## Your instructions
Exact copies of all the records are to be output.

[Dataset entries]

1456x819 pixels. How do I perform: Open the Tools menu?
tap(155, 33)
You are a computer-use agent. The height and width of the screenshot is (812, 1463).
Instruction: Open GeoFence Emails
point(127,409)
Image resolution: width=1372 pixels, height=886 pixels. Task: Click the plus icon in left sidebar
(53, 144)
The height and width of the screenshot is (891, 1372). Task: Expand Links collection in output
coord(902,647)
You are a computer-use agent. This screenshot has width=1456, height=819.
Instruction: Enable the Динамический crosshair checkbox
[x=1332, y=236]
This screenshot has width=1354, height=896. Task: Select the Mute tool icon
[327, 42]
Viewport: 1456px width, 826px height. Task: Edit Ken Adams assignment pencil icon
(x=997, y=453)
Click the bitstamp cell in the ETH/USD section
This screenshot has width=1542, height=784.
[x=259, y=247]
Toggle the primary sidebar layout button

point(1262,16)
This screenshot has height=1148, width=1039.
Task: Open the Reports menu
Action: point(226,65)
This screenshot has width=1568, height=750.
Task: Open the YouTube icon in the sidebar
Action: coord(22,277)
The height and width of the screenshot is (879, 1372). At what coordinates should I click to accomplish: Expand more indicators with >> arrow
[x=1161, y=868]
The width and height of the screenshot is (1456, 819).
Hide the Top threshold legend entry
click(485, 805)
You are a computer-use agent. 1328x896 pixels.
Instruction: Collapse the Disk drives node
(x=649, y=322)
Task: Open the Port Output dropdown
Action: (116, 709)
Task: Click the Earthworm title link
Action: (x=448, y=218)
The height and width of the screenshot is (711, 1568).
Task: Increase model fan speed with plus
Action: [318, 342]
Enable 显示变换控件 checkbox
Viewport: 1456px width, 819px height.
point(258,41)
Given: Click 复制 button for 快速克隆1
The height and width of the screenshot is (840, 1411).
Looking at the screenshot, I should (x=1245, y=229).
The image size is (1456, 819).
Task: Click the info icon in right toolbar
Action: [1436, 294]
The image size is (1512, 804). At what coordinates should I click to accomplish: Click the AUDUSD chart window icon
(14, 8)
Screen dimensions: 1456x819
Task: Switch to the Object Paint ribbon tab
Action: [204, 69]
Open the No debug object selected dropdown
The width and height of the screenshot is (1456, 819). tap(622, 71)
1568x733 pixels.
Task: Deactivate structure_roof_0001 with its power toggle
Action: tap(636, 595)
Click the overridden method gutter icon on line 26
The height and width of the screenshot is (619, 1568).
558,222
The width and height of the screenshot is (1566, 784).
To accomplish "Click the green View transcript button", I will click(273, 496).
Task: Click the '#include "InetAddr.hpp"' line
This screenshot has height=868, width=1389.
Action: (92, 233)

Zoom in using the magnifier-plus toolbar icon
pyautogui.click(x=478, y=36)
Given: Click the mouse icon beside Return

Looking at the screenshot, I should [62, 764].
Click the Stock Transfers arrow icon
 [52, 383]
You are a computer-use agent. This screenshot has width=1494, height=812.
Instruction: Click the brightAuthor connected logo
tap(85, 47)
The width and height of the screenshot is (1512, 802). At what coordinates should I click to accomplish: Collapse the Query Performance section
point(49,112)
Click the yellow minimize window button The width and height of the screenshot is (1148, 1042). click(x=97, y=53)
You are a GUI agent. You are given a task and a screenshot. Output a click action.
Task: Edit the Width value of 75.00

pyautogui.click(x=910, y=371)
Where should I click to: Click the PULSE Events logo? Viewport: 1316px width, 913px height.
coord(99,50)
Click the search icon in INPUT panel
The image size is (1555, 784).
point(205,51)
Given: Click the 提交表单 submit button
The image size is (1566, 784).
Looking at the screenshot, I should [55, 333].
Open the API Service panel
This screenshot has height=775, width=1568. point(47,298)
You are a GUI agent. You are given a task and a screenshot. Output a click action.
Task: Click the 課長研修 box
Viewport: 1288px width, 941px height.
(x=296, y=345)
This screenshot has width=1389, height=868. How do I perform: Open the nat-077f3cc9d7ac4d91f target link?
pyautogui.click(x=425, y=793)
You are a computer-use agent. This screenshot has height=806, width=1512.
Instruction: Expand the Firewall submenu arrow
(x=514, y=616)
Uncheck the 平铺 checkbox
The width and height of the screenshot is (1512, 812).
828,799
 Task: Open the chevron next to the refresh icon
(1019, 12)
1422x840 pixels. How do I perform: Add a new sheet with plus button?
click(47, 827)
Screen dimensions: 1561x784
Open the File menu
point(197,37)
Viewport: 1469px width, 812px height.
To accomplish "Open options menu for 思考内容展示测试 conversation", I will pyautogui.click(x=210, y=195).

## Written response
1456x819 pixels. How do I perform: Open the Tools menu?
tap(155, 33)
You are a computer-use agent. The height and width of the screenshot is (812, 1463).
Instruction: Open GeoFence Emails
point(127,409)
Image resolution: width=1372 pixels, height=886 pixels. Task: Click the plus icon in left sidebar
(53, 144)
The height and width of the screenshot is (891, 1372). Task: Expand Links collection in output
coord(902,647)
You are a computer-use agent. This screenshot has width=1456, height=819.
Instruction: Enable the Динамический crosshair checkbox
[x=1332, y=236]
This screenshot has width=1354, height=896. Task: Select the Mute tool icon
[327, 42]
Viewport: 1456px width, 826px height. Task: Edit Ken Adams assignment pencil icon
(x=997, y=453)
Click the bitstamp cell in the ETH/USD section
This screenshot has width=1542, height=784.
[x=259, y=247]
Toggle the primary sidebar layout button

point(1262,16)
This screenshot has height=1148, width=1039.
Task: Open the Reports menu
Action: point(226,65)
This screenshot has width=1568, height=750.
Task: Open the YouTube icon in the sidebar
Action: coord(22,277)
The height and width of the screenshot is (879, 1372). At what coordinates should I click to accomplish: Expand more indicators with >> arrow
[x=1161, y=868]
The width and height of the screenshot is (1456, 819).
Hide the Top threshold legend entry
click(485, 805)
You are a computer-use agent. 1328x896 pixels.
Instruction: Collapse the Disk drives node
(x=649, y=322)
Task: Open the Port Output dropdown
Action: (116, 709)
Task: Click the Earthworm title link
Action: (x=448, y=218)
The height and width of the screenshot is (711, 1568).
Task: Increase model fan speed with plus
Action: [318, 342]
Enable 显示变换控件 checkbox
Viewport: 1456px width, 819px height.
point(258,41)
Given: Click 复制 button for 快速克隆1
The height and width of the screenshot is (840, 1411).
Looking at the screenshot, I should (x=1245, y=229).
The image size is (1456, 819).
Task: Click the info icon in right toolbar
Action: [1436, 294]
The image size is (1512, 804). At what coordinates should I click to accomplish: Click the AUDUSD chart window icon
(14, 8)
Screen dimensions: 1456x819
Task: Switch to the Object Paint ribbon tab
Action: [204, 69]
Open the No debug object selected dropdown
The width and height of the screenshot is (1456, 819). tap(622, 71)
1568x733 pixels.
Task: Deactivate structure_roof_0001 with its power toggle
Action: tap(636, 595)
Click the overridden method gutter icon on line 26
The height and width of the screenshot is (619, 1568).
558,222
The width and height of the screenshot is (1566, 784).
To accomplish "Click the green View transcript button", I will click(273, 496).
Task: Click the '#include "InetAddr.hpp"' line
This screenshot has height=868, width=1389.
Action: (92, 233)

Zoom in using the magnifier-plus toolbar icon
pyautogui.click(x=478, y=36)
Given: Click the mouse icon beside Return

Looking at the screenshot, I should [62, 764].
Click the Stock Transfers arrow icon
 [52, 383]
You are a computer-use agent. This screenshot has width=1494, height=812.
Instruction: Click the brightAuthor connected logo
tap(85, 47)
The width and height of the screenshot is (1512, 802). At what coordinates should I click to accomplish: Collapse the Query Performance section
point(49,112)
Click the yellow minimize window button The width and height of the screenshot is (1148, 1042). click(x=97, y=53)
You are a GUI agent. You are given a task and a screenshot. Output a click action.
Task: Edit the Width value of 75.00

pyautogui.click(x=910, y=371)
Where should I click to: Click the PULSE Events logo? Viewport: 1316px width, 913px height.
coord(99,50)
Click the search icon in INPUT panel
The image size is (1555, 784).
point(205,51)
Given: Click the 提交表单 submit button
The image size is (1566, 784).
Looking at the screenshot, I should [55, 333].
Open the API Service panel
This screenshot has height=775, width=1568. point(47,298)
You are a GUI agent. You are given a task and a screenshot. Output a click action.
Task: Click the 課長研修 box
Viewport: 1288px width, 941px height.
(x=296, y=345)
This screenshot has width=1389, height=868. How do I perform: Open the nat-077f3cc9d7ac4d91f target link?
pyautogui.click(x=425, y=793)
You are a computer-use agent. This screenshot has height=806, width=1512.
Instruction: Expand the Firewall submenu arrow
(x=514, y=616)
Uncheck the 平铺 checkbox
The width and height of the screenshot is (1512, 812).
828,799
 Task: Open the chevron next to the refresh icon
(1019, 12)
1422x840 pixels. How do I perform: Add a new sheet with plus button?
click(47, 827)
Screen dimensions: 1561x784
Open the File menu
point(197,37)
Viewport: 1469px width, 812px height.
To accomplish "Open options menu for 思考内容展示测试 conversation", I will pyautogui.click(x=210, y=195).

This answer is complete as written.